The link leads back to a June 17 memo from U.S. Immigration and Customs Enforcement director John Morton that urged agency staff to use prosecutorial discretion in the cases of certain immigrants, particularly those without a criminal record, those who arrived here as minors and those who have served or are connected to the military. From the memo, some of the factors to be considered (bold type added):
When weighing whether an exercise of prosecutorial discretion may be warranted for a given alien, ICE officers, agents, and attorneys should consider all relevant factors, including, but not limited to –

• the agency’s civil immigration enforcement priorities

• the person’s length of presence in the United States, with particular consideration given to presence while in lawful status

• the circumstances of the person’s arrival in the United States and the manner of his or her entry, particularly if the alien came to the United States as a young child

• the person’s pursuit of education in the United States, with particular consideration given to those who have graduated from a U.S. high school or have successfully pursued or are pursuing a college or advanced degrees at a legitimate institution of higher education in the United States

• whether the person, or the person’s immediate relative, has served in the U.S. military reserves, or national guard, with particular consideration given to those who served in combat

• the person’s criminal history, including arrests, prior convictions, or outstanding arrest warrants

• the person’s immigration history, including any prior removal, outstanding order of removal, prior denial of status, or evidence of fraud

• whether the person poses a national security or public safety concern

• the person’s ties and contributions to the community, including family relationships

• the person’s ties to the home country and condition in the country

• the person’s age, with particular consideration given to minors and the elderly

• whether the person has a U.S. citizen or permanent resident spouse, child, or parent

• whether the person is the primary caretaker of a person with a mental or physical disability, minor, or seriously ill relative

• whether the person or the person’s spouse is pregnant or nursing

• whether the person or the person’s spouse suffers from severe mental or physical illness

• whether the person’s nationality renders removal unlikely

• whether the person is likely to be granted temporary or permanent status or other relief from removal, including as a relative of a U.S. citizen or permanent resident

• whether the person is likely to be granted temporary or permanent status or other relief from removal, including as an asylum seeker, or a victim of domestic violence, human trafficking, or other crime; and

• whether the person is currently cooperating or has cooperated with federal, state or local law enforcement authorities, such as ICE, the U.S Attorneys or Department of Justice, the Department of Labor, or National Labor Relations Board, among others

The June memo goes on to note that the list is “not exhaustive and no one factor is determinative” and that officers, agents and attorneys should consider consider prosecutorial discretion on a case by case basis, as was emphasized by administration officials yesterday.
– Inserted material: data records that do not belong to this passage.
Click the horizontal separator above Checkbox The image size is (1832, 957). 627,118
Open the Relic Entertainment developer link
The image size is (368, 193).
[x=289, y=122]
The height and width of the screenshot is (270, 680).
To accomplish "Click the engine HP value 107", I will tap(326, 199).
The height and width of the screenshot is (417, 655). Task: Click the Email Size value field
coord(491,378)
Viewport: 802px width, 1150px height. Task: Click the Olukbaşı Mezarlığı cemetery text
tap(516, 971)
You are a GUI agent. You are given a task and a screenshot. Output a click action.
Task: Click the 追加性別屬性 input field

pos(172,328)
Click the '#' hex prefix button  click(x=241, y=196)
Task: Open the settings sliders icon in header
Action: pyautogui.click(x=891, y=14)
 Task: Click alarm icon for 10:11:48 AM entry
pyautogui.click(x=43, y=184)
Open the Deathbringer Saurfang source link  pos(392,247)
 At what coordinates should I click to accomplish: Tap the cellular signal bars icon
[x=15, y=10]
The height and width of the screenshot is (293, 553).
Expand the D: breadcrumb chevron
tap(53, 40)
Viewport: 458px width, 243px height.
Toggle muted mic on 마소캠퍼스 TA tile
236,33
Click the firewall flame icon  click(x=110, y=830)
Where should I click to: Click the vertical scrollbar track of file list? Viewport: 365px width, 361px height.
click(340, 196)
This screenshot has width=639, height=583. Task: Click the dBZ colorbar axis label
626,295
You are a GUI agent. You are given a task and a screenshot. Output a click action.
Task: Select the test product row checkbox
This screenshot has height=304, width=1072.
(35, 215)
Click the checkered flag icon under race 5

Yesterday's announcement further crystallized the administration's emphasis on seeking out people with criminal records to deport, a philosophy that has been used to defend its embattled Secure Communities immigration enforcement program, which critics say lands too many non-criminals and low-level offenders in the deportation net.

At the same time, the policy change doesn't provide permanent legal status for those spared deportation. Some may qualify for work permits if allowed to remain in the country, but it's not a blanket provision.